Replace "dataset.csv" with your dataset filename. The script processes the dataset and generates knowledge graphs accordingly.If you prefer to manually input diagnostic reports, place your report files within the diagnostic_reports folder. Ensure that all reports within the folder are related to the same patient to maintain consistency and accuracy in the generated knowledge graph.
python main.py --manual
This command instructs the tool to process the reports present within the diagnostic_reports folder.The experiments utilize the MIMIC-IV-Note: Deidentified free-text clinical notes dataset, a freely accessible critical care database that holds de-identified health-related data associated with over one thousand patients who stayed in critical care units of the Beth Israel Deaconess Medical Center between 2008 and 2019.
-
De-identification: Adheres to stringent data security and privacy protocols, ensuring that all patient records are thoroughly de-identified, maintaining the privacy and anonymity of the individuals involved.
-
Accessibility: The dataset is publicly available to researchers across the world, fostering a collaborative and open research environment.
In the context of this project, specifically the "discharge.csv" file, in notes folder is used to extract and analyze diagnostic texts. The raw text data from patient reports is processed through our system to generate individual and merged knowledge graphs, which then serve to offer a panoramic view of a patient's medical history and interactions.

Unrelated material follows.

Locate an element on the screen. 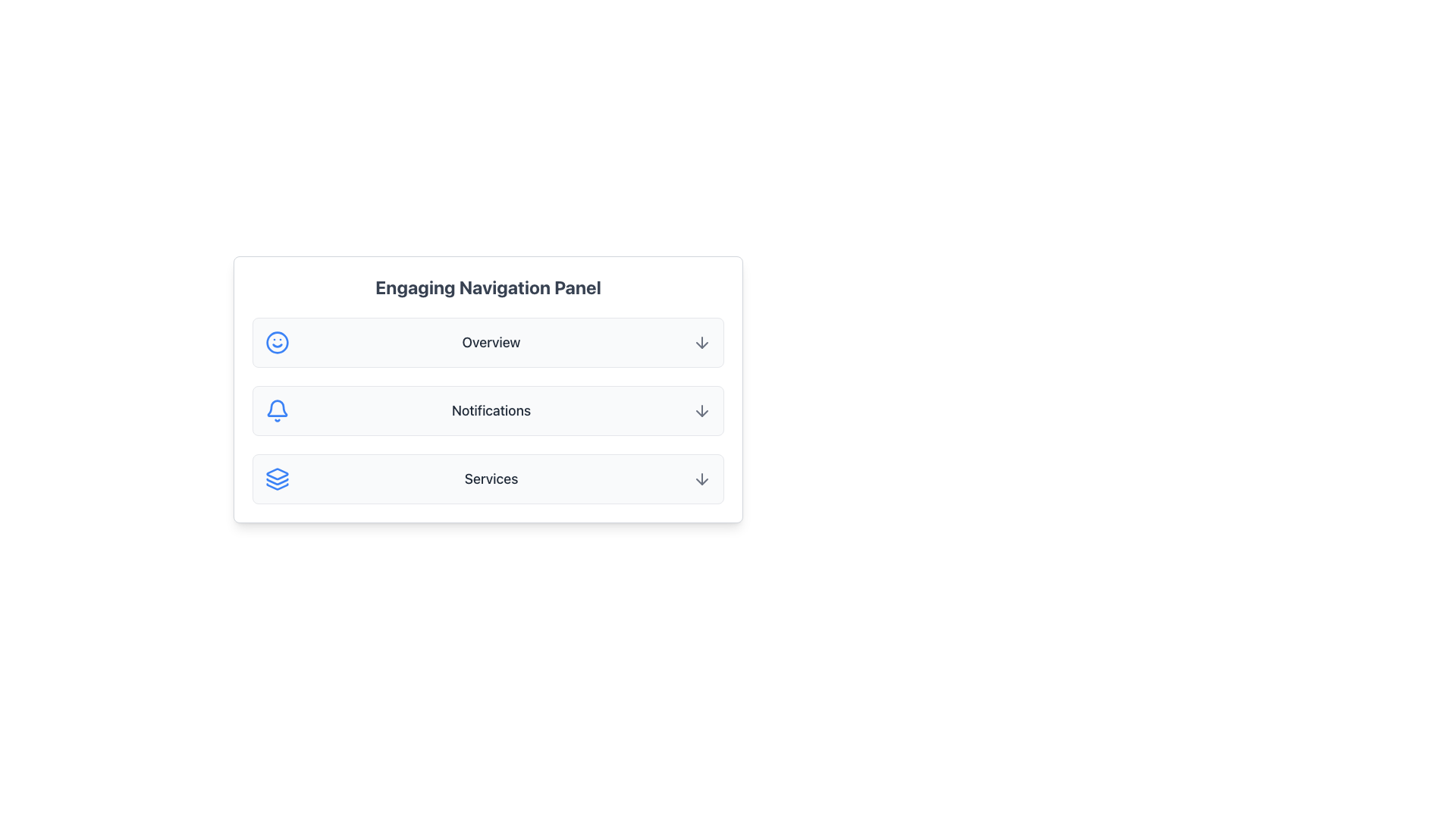  the circular decorative component with a solid blue outline and white fill, located at the center of the smiling face graphic is located at coordinates (277, 342).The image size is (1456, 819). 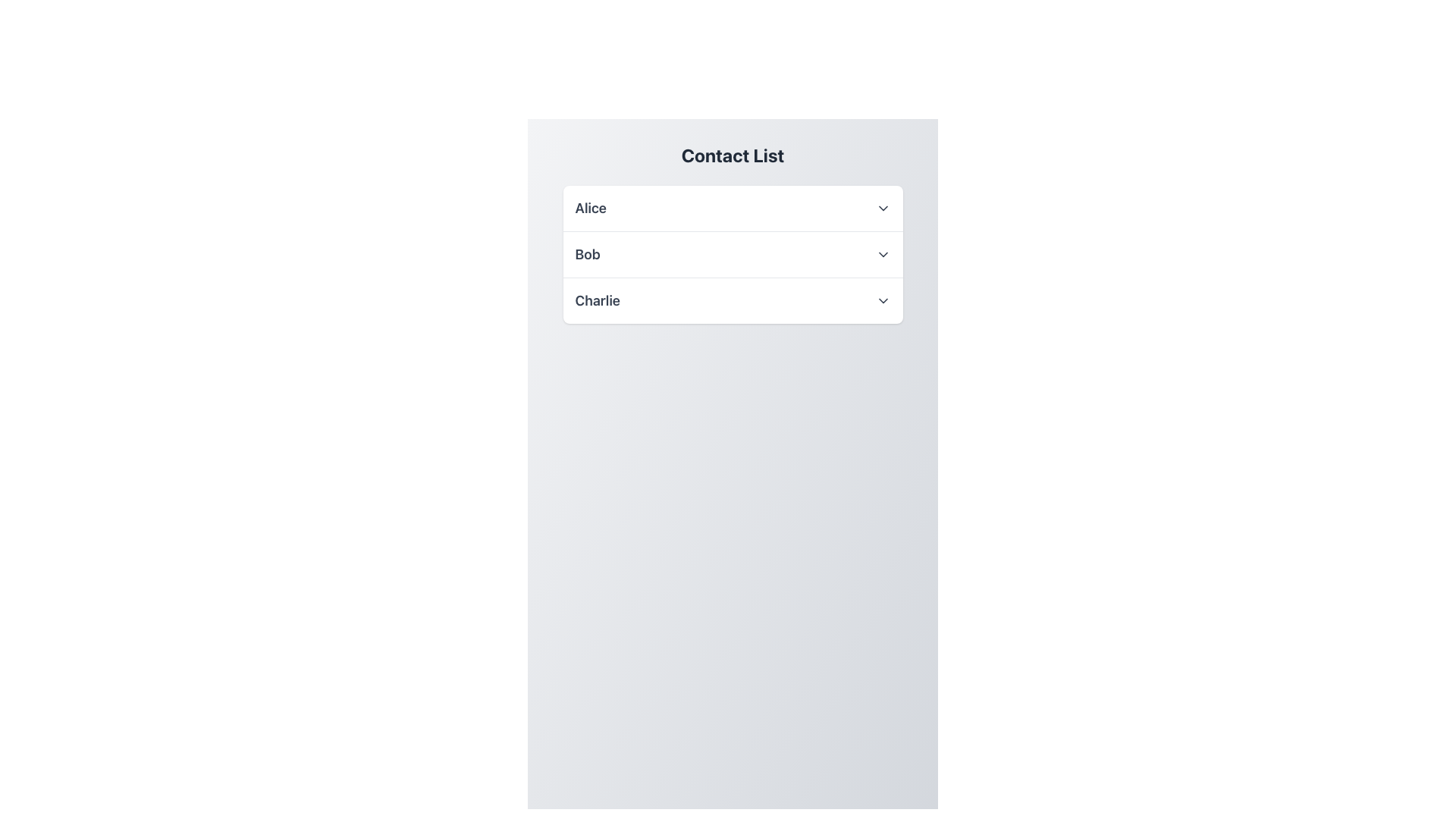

To access and use the MIMIC-IV dataset for replicating our experiments or for your research, please follow the steps below:
-
Requesting Access: Visit the MIMIC website and follow their guidelines for requesting access to the dataset.
-
Downloading the Data: Once approved, download the dataset, specifically the "discharge.csv" file found in the
notesfolder. -
Data Processing: Use the script
generate.pyfrom our repository to preprocess the data, converting the notes into a format suitable for our system.
For comprehensive details about the dataset and how to use it, kindly refer to the official documentation.
Note: Even though the dataset is publicly available, we strictly adhere to the usage guidelines provided by MIMIC-IV, ensuring ethical use of the data in our research.
- demo_example/: Folder containing a subset of results.
- modules/: Folder containing the main script and utility functions.
- merged_outputs/ and temp_outputs/: Folders where the output graphs and results will be saved.
- requirements.txt: File listing all necessary Python packages.
- main_script.py: Main script to run the program.